A BAD DAY ON THE ROMNEY CAMPAIGN: AN INSIDER'S ACCOUNT
By Gabriel Schoenfeld
InterMix Books, $2.99, 85 page e-book
Not long ago, senior staff levels of presidential campaigns were made up of a mix of longtime staffers of the candidate, some political professionals and some specialists in issues. Today, professional political consultants rule, and their emphasis is on data-driven "messaging" and advertising decisions. There is a rigidity to the formulas they create that leaves little room for the candidate to change his message to fit quickly changing circumstances. At least it didn't leave Mitt Romney much room.
This did work for President Obama, where the targets were minorities, students and unmarried women. The messages aimed at them were pushed relentlessly, along with a subtext intended to destroy Mr. Romney's reputation. For Mr. Romney, on the other hand, the unvarying message was economic competency and business success, with no room left to counter the Obama attacks on his character or to deal with foreign affairs.
For two years, Gabriel Schoenfeld was part of the Romney team as a speechwriter. A Hudson Institute senior fellow, he came to the campaign experience as a solid issues analyst and writer. In "A Bad Day On the Romney Campaign," he gives us a clearly written, frank but nonvituperative analysis of what went wrong in a campaign against an incumbent grappling with a bad economy.
He opens the book with this question: "Why did Mitt Romney, a man in possession of a formidable intelligence, sterling character, a long record of accomplishments in both business and politics and Hollywood good looks, fail to unseat a highly vulnerable president?"
His answer: The rigidity of the message played out in a series of missteps. The staffer who actually made the major decisions originally signed on as the campaign's advertising man.
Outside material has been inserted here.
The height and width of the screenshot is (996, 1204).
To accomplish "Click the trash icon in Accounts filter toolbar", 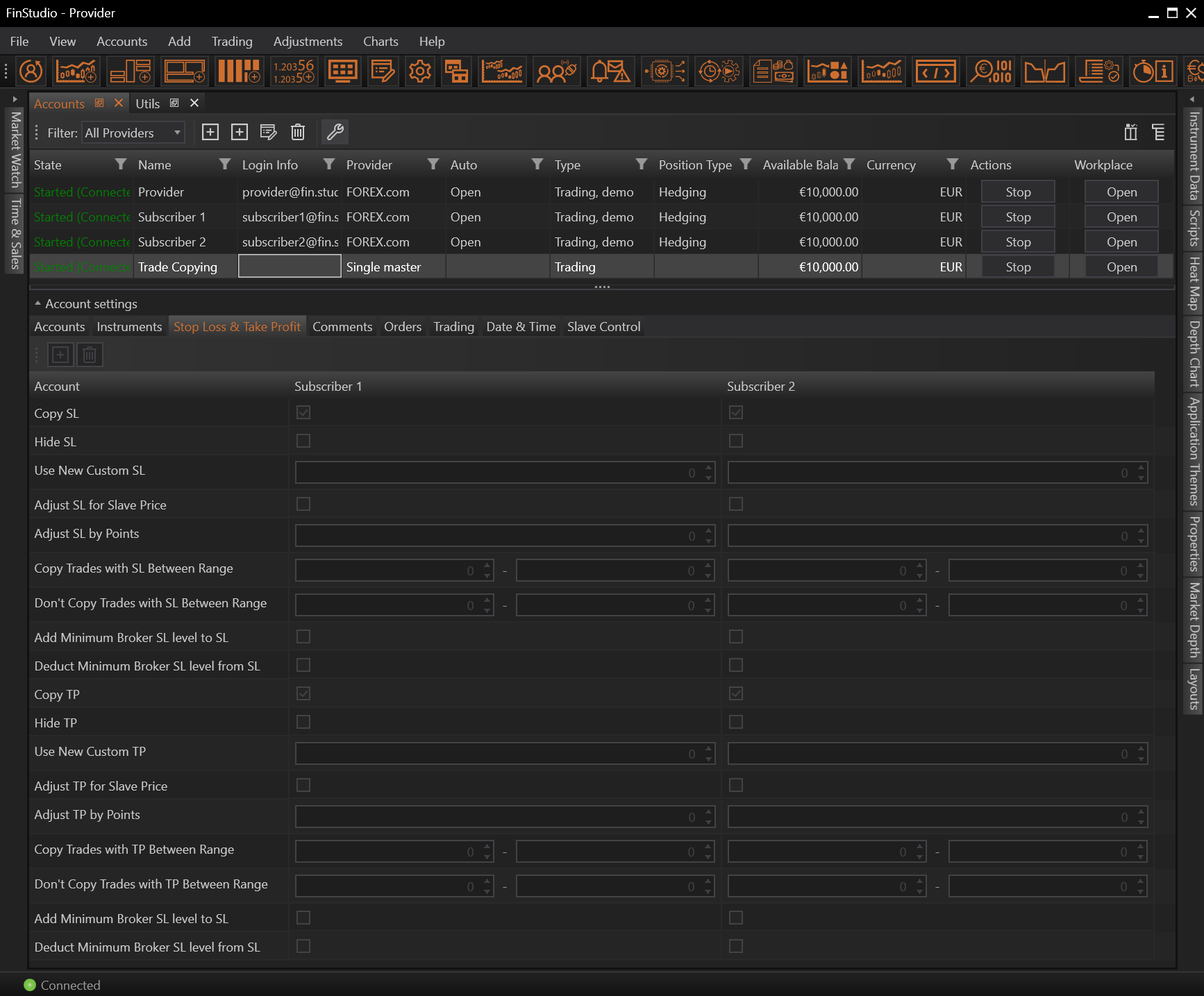I will tap(298, 132).
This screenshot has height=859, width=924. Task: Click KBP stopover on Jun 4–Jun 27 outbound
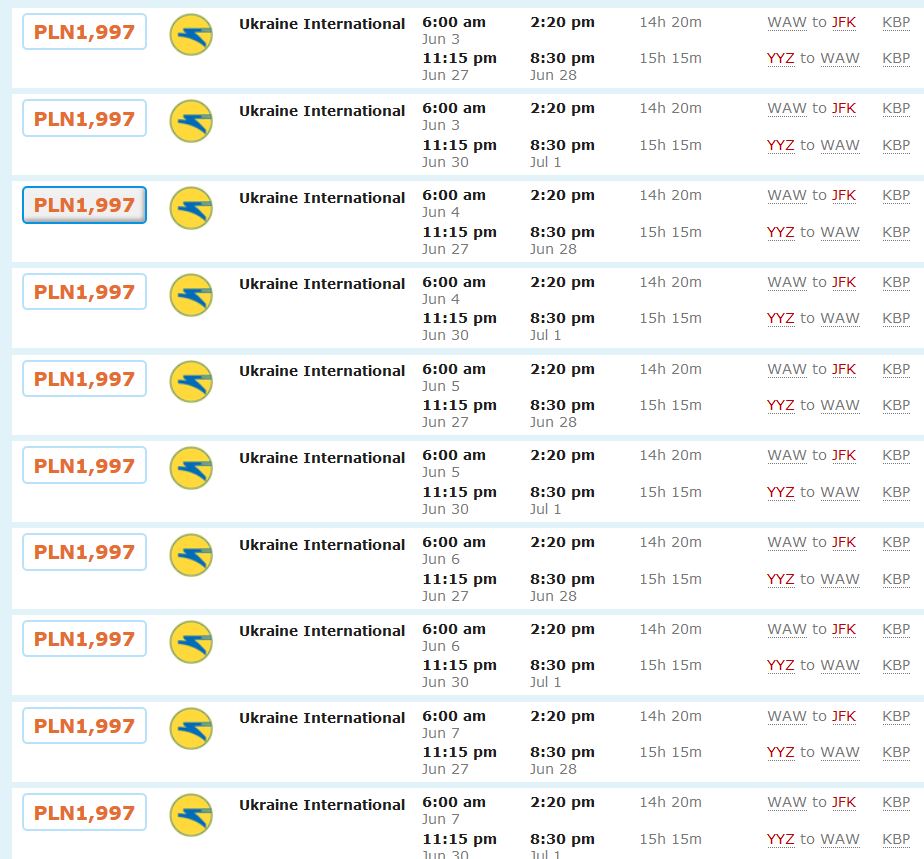pyautogui.click(x=896, y=196)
He had worked on several unsuccessful presidential campaigns. Mr. Romney's top policy adviser was a bright 33-year-old whose specialty was health care. He thought so little of foreign policy that he once boasted he could not find Finland on a map. He jealously guarded his access to the candidate and trusted only his loyal deputy. The campaign had no senior foreign-policy adviser and, although there was an advisory panel of experienced world-affairs experts, their advice was rarely sought.
This lack caused repeated problems. As do most presidential campaigns, Mr. Romney's planned a trip to foreign capitals. For July 2012, the staff picked Britain, Israel and Poland, all intended to impress domestic U.S. constituencies. The author writes, "It just might have helped if a senior foreign-policy adviser or ... spokesman or both had been there to guide Romney through the hoops ... ." There was neither.
Overseas trips by candidates involve such hoops. Before Ronald Reagan's winning 1980 campaign, the senior staff made a conscious decision to do the foreign travel one full year before the campaign had its initial launch. That far ahead there was no argument between the "policy" and "political" people over the use of the candidate's time, and two trips — Asia and Europe — did what they were intended to do: refresh the candidate's knowledge and credentials, and play back well — by reflection — to U.S. foreign-policy communities and media.
Mr. Romney, on the other hand, landed in London with no experienced foreign-policy hand at his side to guide him around potholes. He immediately fell into two of them: First, by telling the media what he had talked about with the head of MI6, the United Kingdom's foreign intelligence service. This was a serious breach of protocol. Then, visiting the Summer Olympics sites (Mr. Romney had rescued the 2000 Winter Olympics) he announced on television that there was a "disconcerting" lack of preparation for the forthcoming event. In one sentence, he had insulted the entire country.
The next stop, Israel, went far better because the campaign at the last minute dropped a seasoned hand, Dan Senor, into Jerusalem to be at the candidate's side. In Poland, the final stop, Mr. Romney was visiting the Tomb of the Unknown Soldier, hallowed ground, when a young campaign press aide, annoyed by reporters, said "Kiss my ---." This, then, became the story out of Poland.
Next, in his nomination acceptance speech at the Republican National Convention, Mr. Romney failed to mention our wars in Iran and Afghanistan or to pay tribute to our fighting men and women. Most candidates get a "bounce" in polls from their conventions. Mr. Romney did not.
The final and perhaps most serious mistakes revolved around the Benghazi, Libya, attack. Well before facts were known that night of Sept. 11, his campaign issued a statement blasting the Obama administration. Then, in the final debate — with many facts known — he failed to nail Mr. Obama on the terrorist cause of the attack.
Much as he liked and admired Mr. Romney, the author concludes that most of the campaign's shortcomings — inexperienced senior staff with too much power, not enough seasoned outside advice — stemmed from Mr. Romney's "conception of politics as a marketing and advertising challenge."
This is a book potential 2016 candidates and staff members should read.
Peter Hannaford held senior positions in Ronald Reagan's 1976 and 1980 presidential campaigns. His most recent book was "Presidential Retreats" (Threshold Editions, 2012).